"Zwracamy się z apelem do Wysokiej Izby o uchwalenie ustawy Małżeństwo+. Medal za długoletnie pożycie, który został ustanowiony przed laty, jest pięknym uhonorowaniem dotrzymywania przysięgi małżeńskiej, ale nie pomoże w trudnych chwilach" - czytamy w petycji. Inicjatorzy programu "Małżeństwo plus" oprócz wspomnianego medalu, chcą, by po 40 latach małżeńskiego stażu przyznawać parom miesięczne świadczenie w wysokości 500 zł.

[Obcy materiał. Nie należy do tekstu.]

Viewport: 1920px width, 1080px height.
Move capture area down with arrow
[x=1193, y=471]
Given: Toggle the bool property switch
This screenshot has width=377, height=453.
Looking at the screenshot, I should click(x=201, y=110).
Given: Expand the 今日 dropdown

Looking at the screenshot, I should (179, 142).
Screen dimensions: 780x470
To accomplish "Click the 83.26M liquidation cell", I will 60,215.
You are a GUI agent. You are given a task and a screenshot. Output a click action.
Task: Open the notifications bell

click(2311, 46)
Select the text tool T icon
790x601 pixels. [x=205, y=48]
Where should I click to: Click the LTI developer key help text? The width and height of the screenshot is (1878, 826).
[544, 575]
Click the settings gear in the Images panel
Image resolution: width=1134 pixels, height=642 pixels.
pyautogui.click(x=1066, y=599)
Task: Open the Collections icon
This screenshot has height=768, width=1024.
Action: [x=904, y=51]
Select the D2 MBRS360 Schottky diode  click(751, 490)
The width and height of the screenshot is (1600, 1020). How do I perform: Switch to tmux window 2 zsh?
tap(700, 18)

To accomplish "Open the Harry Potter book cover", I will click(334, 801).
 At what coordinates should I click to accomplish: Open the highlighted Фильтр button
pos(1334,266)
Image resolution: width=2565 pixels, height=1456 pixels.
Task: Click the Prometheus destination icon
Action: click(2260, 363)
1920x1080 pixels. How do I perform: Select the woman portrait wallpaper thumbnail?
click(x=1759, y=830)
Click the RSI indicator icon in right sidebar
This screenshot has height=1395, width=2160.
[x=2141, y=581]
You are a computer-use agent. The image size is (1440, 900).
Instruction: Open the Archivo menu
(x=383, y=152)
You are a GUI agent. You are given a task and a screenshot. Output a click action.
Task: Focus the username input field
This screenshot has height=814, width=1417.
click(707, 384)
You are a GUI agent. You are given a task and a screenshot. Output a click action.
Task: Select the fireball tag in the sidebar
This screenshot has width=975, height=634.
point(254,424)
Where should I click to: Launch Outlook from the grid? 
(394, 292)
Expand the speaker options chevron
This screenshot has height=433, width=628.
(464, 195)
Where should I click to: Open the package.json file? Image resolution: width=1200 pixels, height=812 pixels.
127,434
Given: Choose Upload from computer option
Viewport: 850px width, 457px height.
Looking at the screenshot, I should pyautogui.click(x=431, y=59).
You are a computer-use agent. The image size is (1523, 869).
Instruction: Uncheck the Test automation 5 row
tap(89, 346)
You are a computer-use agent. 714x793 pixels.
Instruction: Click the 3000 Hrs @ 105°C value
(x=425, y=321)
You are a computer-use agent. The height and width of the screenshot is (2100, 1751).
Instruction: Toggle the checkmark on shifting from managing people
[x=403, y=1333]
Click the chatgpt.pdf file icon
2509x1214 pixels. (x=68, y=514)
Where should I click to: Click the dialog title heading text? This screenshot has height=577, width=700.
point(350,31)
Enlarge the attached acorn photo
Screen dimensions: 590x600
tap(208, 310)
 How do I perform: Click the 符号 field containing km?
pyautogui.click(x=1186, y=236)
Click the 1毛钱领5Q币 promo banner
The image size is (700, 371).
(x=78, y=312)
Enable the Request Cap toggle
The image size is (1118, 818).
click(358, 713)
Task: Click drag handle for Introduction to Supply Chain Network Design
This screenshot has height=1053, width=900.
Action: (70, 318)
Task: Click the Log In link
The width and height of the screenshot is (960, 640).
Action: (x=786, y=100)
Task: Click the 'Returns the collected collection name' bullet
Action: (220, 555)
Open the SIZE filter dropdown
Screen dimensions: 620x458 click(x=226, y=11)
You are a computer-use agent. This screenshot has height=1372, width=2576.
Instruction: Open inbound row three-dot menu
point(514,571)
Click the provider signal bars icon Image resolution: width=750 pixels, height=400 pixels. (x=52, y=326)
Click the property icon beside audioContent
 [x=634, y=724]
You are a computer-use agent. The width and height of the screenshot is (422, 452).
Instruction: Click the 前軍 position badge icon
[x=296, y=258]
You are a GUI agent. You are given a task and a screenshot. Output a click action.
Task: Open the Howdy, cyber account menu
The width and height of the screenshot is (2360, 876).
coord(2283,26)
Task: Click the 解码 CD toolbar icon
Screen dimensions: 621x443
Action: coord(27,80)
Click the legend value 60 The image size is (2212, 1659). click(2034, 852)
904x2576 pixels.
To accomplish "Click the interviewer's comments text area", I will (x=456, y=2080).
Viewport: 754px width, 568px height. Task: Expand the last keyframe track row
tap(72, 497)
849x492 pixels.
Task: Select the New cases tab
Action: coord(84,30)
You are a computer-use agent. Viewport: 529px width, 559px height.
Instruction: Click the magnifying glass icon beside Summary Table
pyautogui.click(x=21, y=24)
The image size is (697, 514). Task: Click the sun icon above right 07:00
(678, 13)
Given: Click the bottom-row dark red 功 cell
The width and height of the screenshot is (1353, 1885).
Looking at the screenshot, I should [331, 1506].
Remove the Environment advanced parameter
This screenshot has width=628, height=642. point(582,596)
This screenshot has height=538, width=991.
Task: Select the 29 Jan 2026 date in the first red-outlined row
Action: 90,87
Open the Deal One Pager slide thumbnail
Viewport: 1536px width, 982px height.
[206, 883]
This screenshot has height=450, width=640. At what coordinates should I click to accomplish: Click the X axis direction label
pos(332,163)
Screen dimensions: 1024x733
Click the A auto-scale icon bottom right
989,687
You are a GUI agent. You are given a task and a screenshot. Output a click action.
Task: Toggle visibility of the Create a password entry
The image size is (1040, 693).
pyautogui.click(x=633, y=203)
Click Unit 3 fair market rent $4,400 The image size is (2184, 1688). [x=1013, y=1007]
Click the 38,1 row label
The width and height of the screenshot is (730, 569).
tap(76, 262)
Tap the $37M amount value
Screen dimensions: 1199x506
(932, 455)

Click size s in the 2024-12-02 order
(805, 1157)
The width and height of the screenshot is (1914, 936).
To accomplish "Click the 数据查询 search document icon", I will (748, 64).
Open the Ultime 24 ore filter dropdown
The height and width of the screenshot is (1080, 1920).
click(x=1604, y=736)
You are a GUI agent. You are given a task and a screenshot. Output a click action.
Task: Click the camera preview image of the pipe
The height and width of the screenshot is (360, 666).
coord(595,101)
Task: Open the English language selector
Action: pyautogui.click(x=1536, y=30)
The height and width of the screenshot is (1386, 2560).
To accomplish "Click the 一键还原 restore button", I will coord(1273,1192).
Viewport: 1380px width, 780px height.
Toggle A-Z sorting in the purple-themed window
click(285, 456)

Pomysłodawcy projektu argumentują takie świadczenie kosztami leków, higieny osobistej, oraz wydatkami na dietę. Emerytury nie zawsze na to wystarczają. "Należy pamiętać, że oprócz chwil wzniosłych, jest proza życia, a więc opieka nad towarzyszem życia, którą małżonkowie świadczą sobie wzajemnie. Jeśli zaś sił nie starcza, trzeba korzystać z płatnej opieki osób trzecich (…)" - tłumaczą w petycji.
Obywatelski projekt ustawy został już wstępnie omówiony na sejmowej komisji ds. petycji. Parlamentarzyści zdecydowali się wysłać zapytanie do ministerki rodziny Marleny Maciąg dotyczące tego, czy budżet państwa stać na kolejne świadczenia oraz jakie są rzeczywiste potrzeby takich par. Aby świadczenie weszło w życie, musi jeszcze zostać pozytywnie rozpatrzone przez posłów, a później uchwalone w formie ustawy.
Więcej informacji z Polski i ze świata przeczytasz na stronie głównej Gazeta.pl
Wśród polityków Prawa i Sprawiedliwości, którzy wypowiedzieli się na temat możliwego świadczenia "Małżeństwo plus", głosy są podzielone.
- Piękna inicjatywa. Dzisiaj tyle małżeństw się rozpada, dlatego ten pomysł trzeba przemyśleć. To także element polityki prorodzinnej - powiedziała w rozmowie z "Faktem" eurodeputowana Elżbieta Rafalska z PiS, była ministerka rodziny, która wprowadzała 500 plus na dziecko. Dodała jednak, że warto by się najpierw zastanowić, czy takie wsparcie powinno trafić do par z 40-, czy może 50-letnim stażem. Europosłanka PiS zaproponowała, by podobne świadczenie zostało wypłacone jednorazowo, jako "uhonorowanie trwałości małżeństwa".
- Tej petycji brak konkretów. Nie wskazano, o jaką rocznicę by chodziło. Jest para, która pobrała się w wieku 20 lat i po 50 latach mają 70 lat, i to mogą być ludzie w dobrej formie. Ale może być para, która pobrała się w wieku lat 50. i ona już po 20 latach może być w gorszej formie. Druga rzecz, że pomoc osobom słabszym, potrzebującym, jest udzielana w innych trybach - komentował poseł PiS Jacek Świat, cytowany przez portal kobieta.pl.
Autorzy w projekcie obywatelskim zawarli jeszcze jeden pozaekonomiczny argument. "Niestety, dziś długoletnie małżeństwo nie jest w modzie. Nawet w ogóle małżeństwo! Takich małżeństw jak nasze, 50 lat, tak naprawdę nie jest wiele. Budżet naszego państwa, jesteśmy o tym przekonani, na pewno wytrzyma takie koszty" - napisali. Ma to odzwierciedlenie w statystykach. Od początku stycznia do końca marca 2022 roku wpłynęło do sądów okręgowych prawie 19,9 tys. pozwów rozwodowych - podaje infor.pl.